::: Document text :::

Page 3 Analyze the working pattern of Beijing taxi drivers

This page focuses on finding the behaviour of the taxi drivers.

1.The left interactive graph enables the user to select a taxi driver id and find where he lives and in which district he's driving at a specific time point. Take user 1000 as an example. ... After random sampling 20 drivers, we found that most drivers tend to drive near their living place and they like to drive around one district for 2-3 hours.

2. The top right part is a heat map reflecting the distribution of drivers' living places. The redder the area is, the higher density it is for driver home. 3. The bottom right part are two graphs giving statistics of the drivers' working days and working hour, including a comparison between normal working days (02-05) and lunar new year period(06-07).

Discussion

Visualization of Traffic patterns by hour of the day

The following chart shows data traffic patterns in Beijing during 24hours of the day. We can observe the traffic sharply increasing from 10am onwards.


Figure216.png

Visualization of traffic patterns by district

Beijing is comprised of 16 urban and suburban districts. We have analyzed the traffic pattern for 9 urban districts including: Changping, Chaoyang, Daxing, Dongcheng, Fengtai, Haidian, Miyun, Shungyi, Xicheng for 5 days. We can derive from the visualizations that Shunyi and Changping are the less busiest districts compare to the other 7. Overall, the traffic decreases by 30% on Chinese New year and holidays.



Figure316.png

Heatmap of home addresses and starting points for taxis per day

The plot below represents the specific locations in Beijing for starting points of the 10357 taxis. We have developed, in R, a heatmap. It was critical, for this work, to understand which was the last trip of the day for the taxi driver (which represents home location).

The team thought that trip poing (home) was determined by speed=0 and a time difference with next trip of more than 6hours. Evidently, there was one for each taxi each day. The drivers arrived home at different hours to rest and work the following day. We were able to derive new variables and determine each ‘home’ point for each taxi driver. Then we ploted those points in an interactive heatmap



Figure416.png


Insights on working patterns for taxi drivers in Beijing

In this section we dug deeeper into Taxi behaviour to get specific insights on number of working hours, number of taxis per hour and how many days a week taxi drivers work in this Beijing sample.

The number of taxis per hour is represented below. We can observe that the number of hours in public holidays diminishes, as we assumed. Finally, the number of hours increases from 10am and peaks at 15 hours in both inside and outside inner circle.

Opposite to that, the speed increases as the traffic (and number of hours) reduces such as in Chinese New Year.

Total distance during the night reaches a minimum and increases from 9am during the day until 9pm.



Figure516.png

We have analyzed in R the Number of working days for the 10357 taxis. The distribution of this data is represented in the chart below. As we can see over 6500 taxis or almost 63% of the taxi fleet works 7 days a week while 20% of the fleet in this data works 6 days a week. There’s a very small percentage of taxi drivers working 4 or less number of days in a week.



Figure616.png

Finally, we show the distribution of the number of working hours for the 10357 taxi drivers in our dataset.

::: Entries supplied :::

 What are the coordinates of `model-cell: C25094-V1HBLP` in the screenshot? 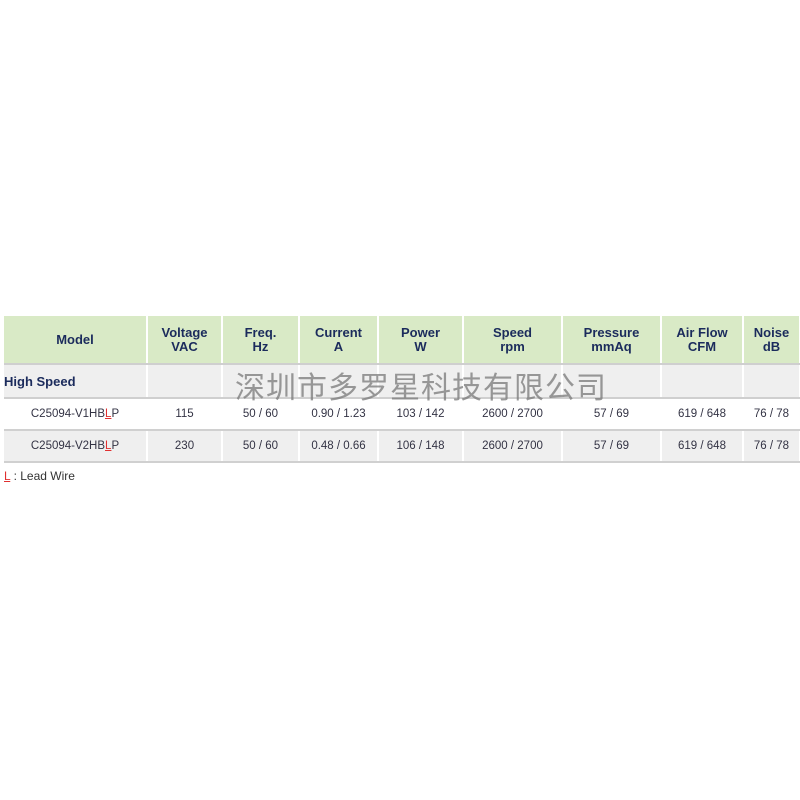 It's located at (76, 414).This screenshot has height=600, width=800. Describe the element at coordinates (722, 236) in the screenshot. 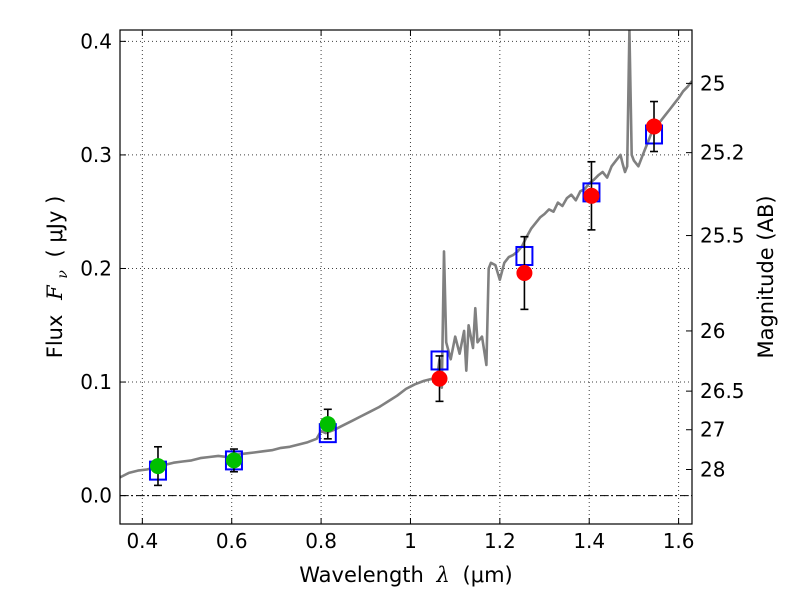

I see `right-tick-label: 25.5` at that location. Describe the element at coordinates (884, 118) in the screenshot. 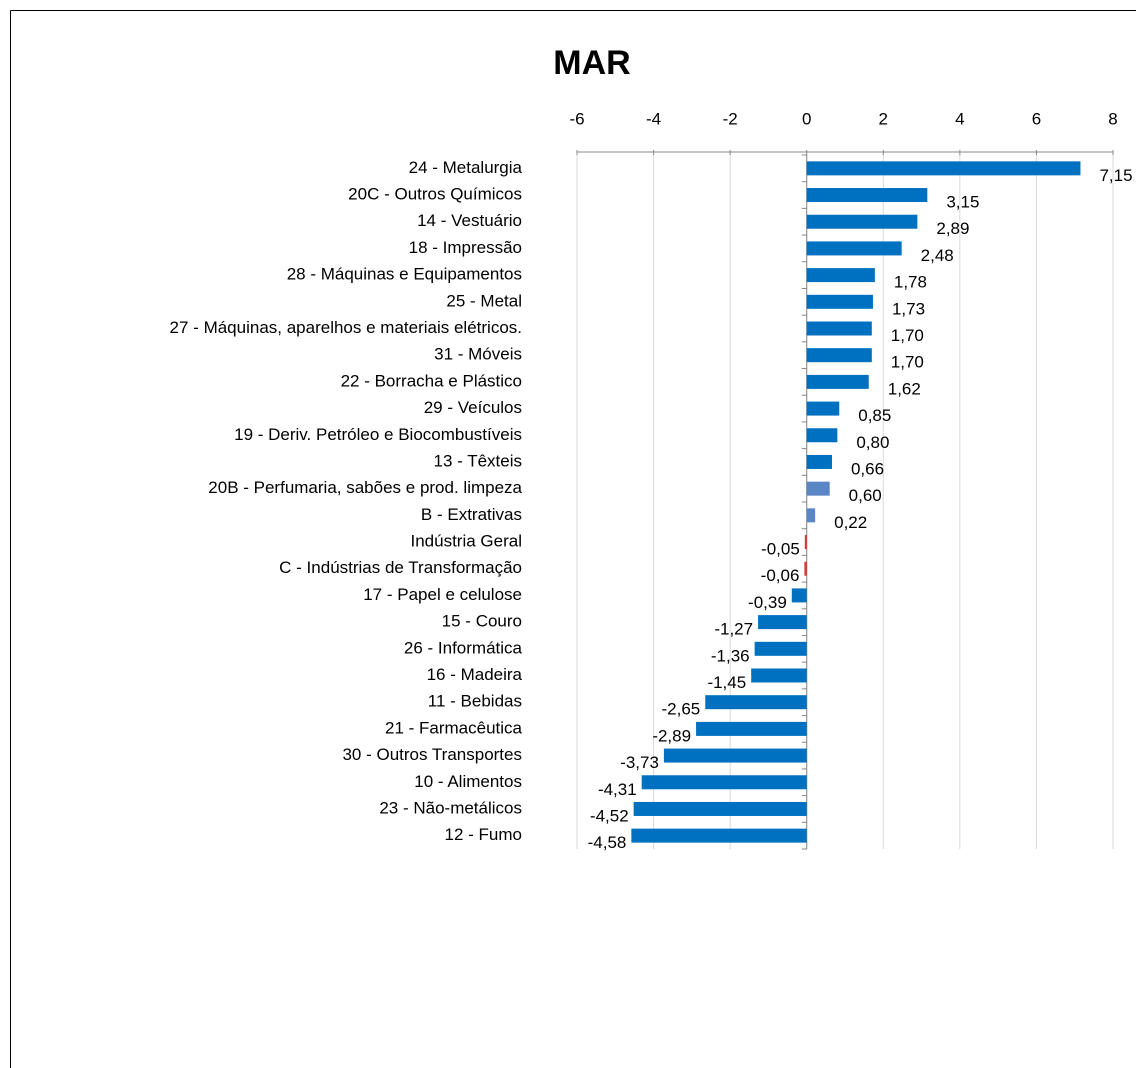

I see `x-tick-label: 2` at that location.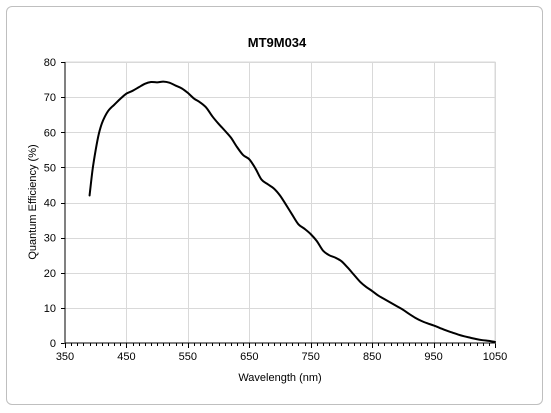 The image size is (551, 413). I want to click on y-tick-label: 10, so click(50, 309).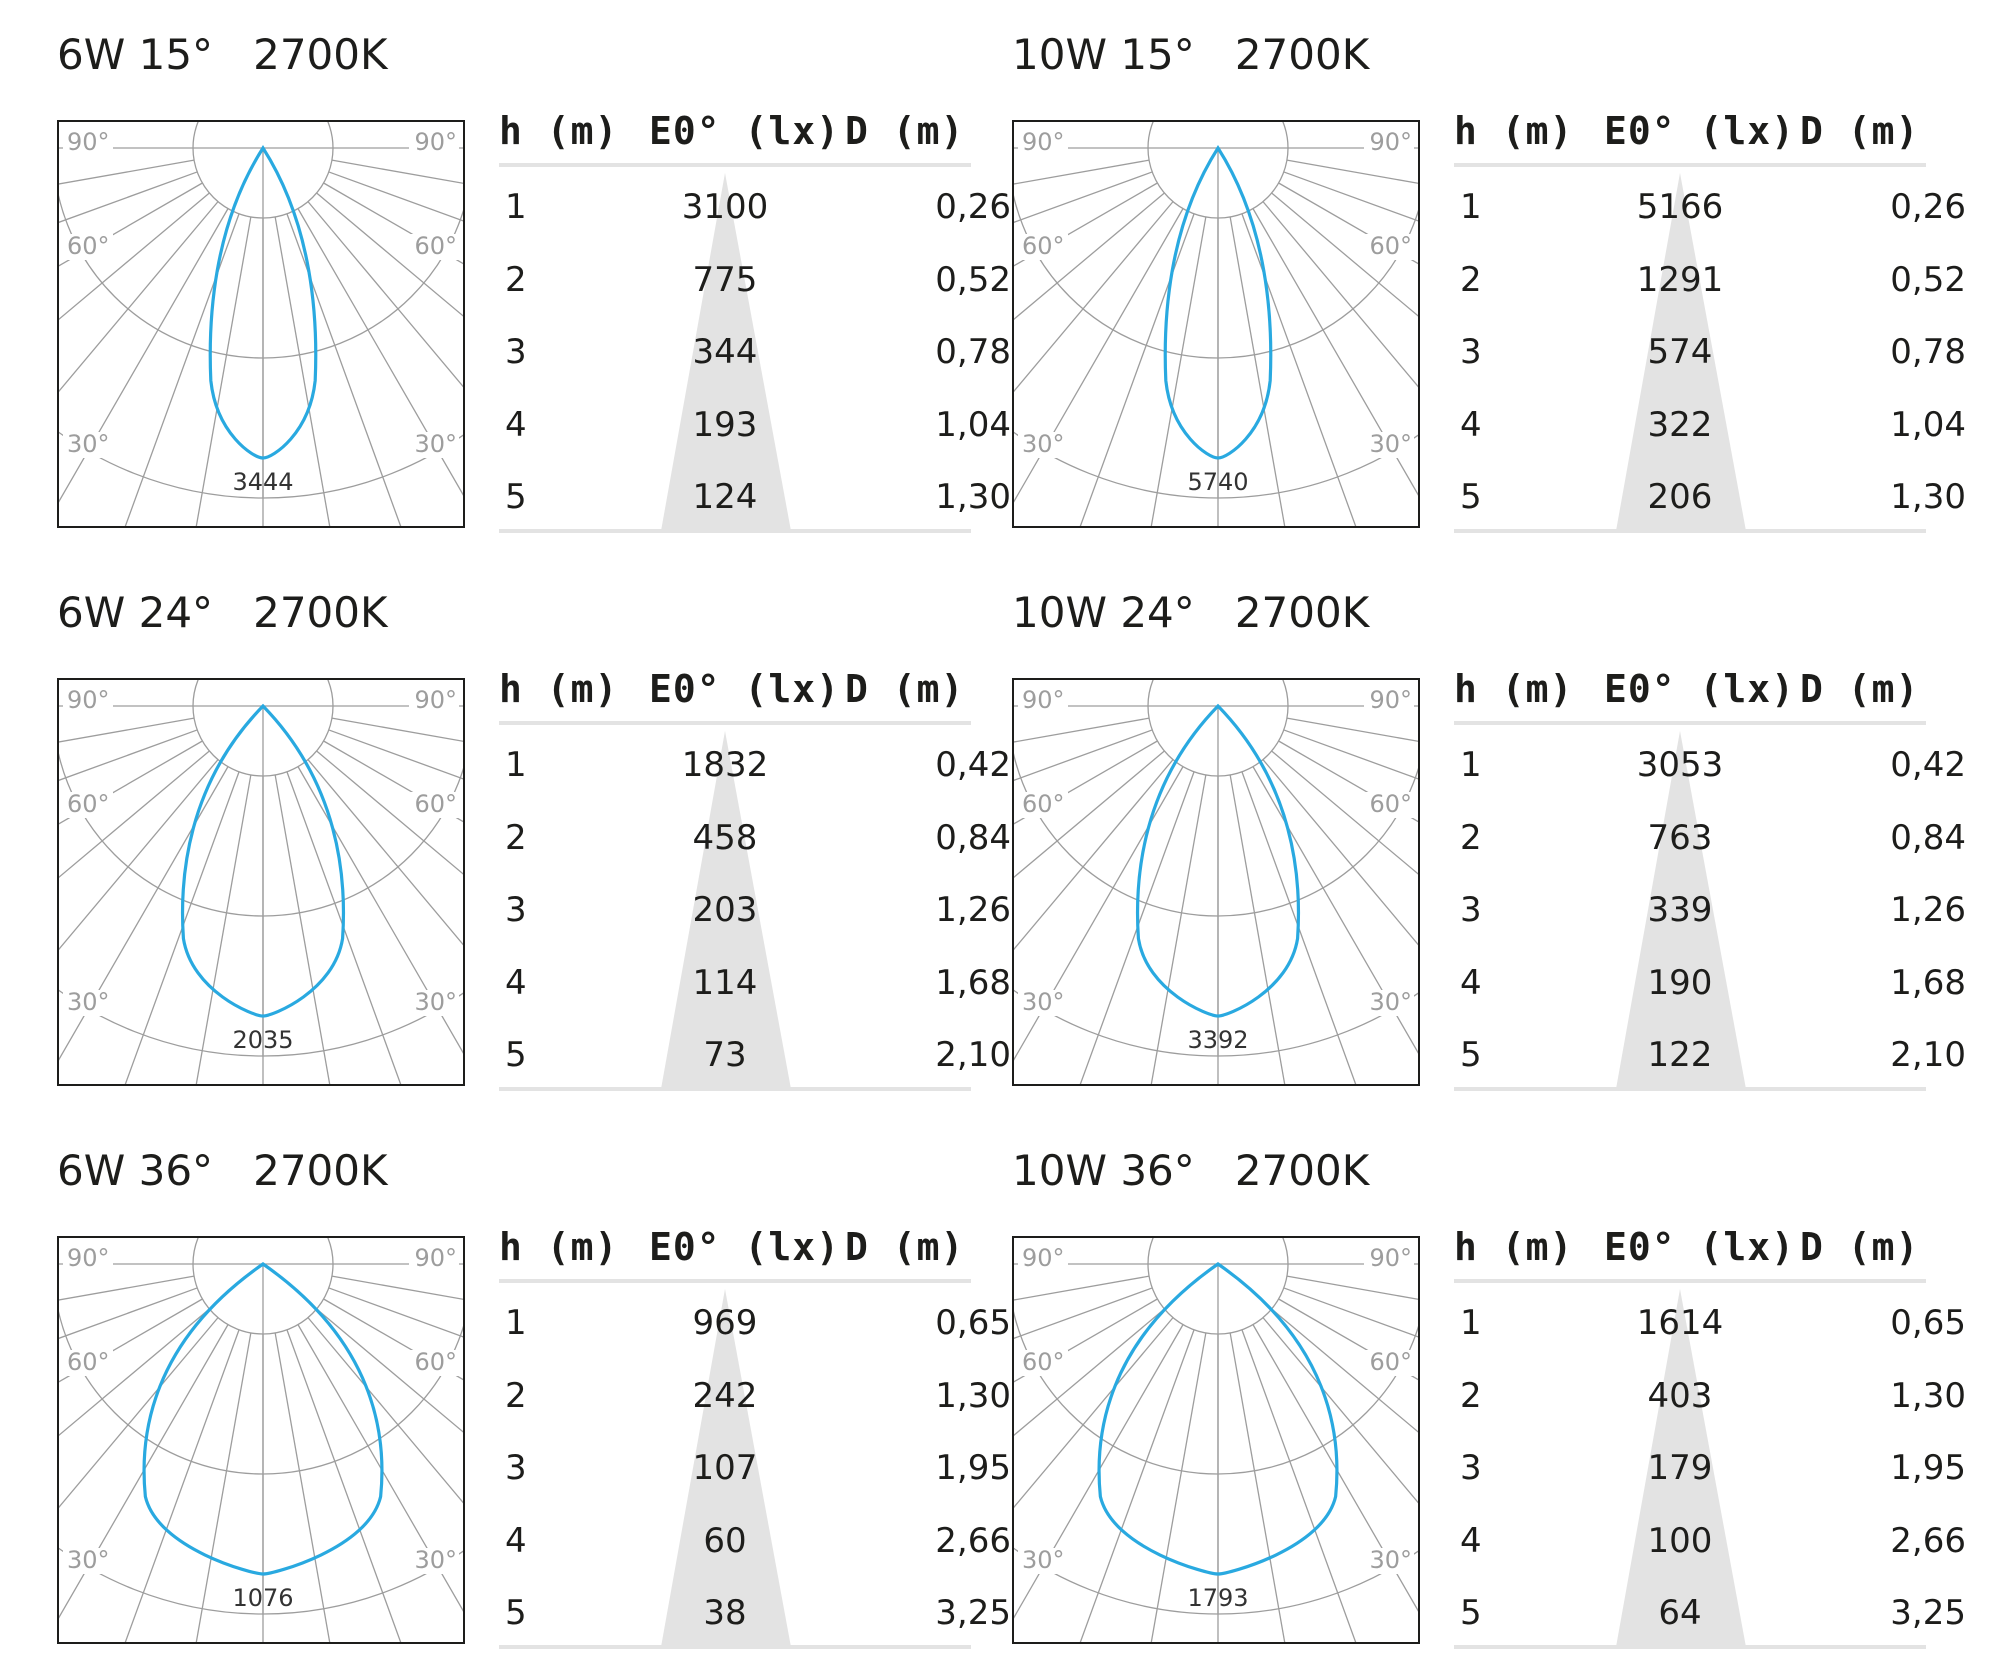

:::

> **Tasks for this exercise**:
1) Print the passage of the Beijing taxi page that begins at the words "Figure316.png" and stops after "represents home location).".
2) For each statement, say yes or no according to the Beijing taxi page, and quote the words of the page that decide it. (a) A driver's home point was identified by a speed of zero and a gap of more than six hours before the next trip. (b) The heatmap of starting points was built in Python. (c) Most of the 20 sampled drivers tended to drive far from where they live.

> **Answers in order**:
1)
Figure316.png

Heatmap of home addresses and starting points for taxis per day

The plot below represents the specific locations in Beijing for starting points of the 10357 taxis. We have developed, in R, a heatmap. It was critical, for this work, to understand which was the last trip of the day for the taxi driver (which represents home location).

2)
(a) Yes: "determined by speed=0 and a time difference with next trip of more than 6hours"
(b) No: "We have developed, in R, a heatmap."
(c) No: "most drivers tend to drive near their living place"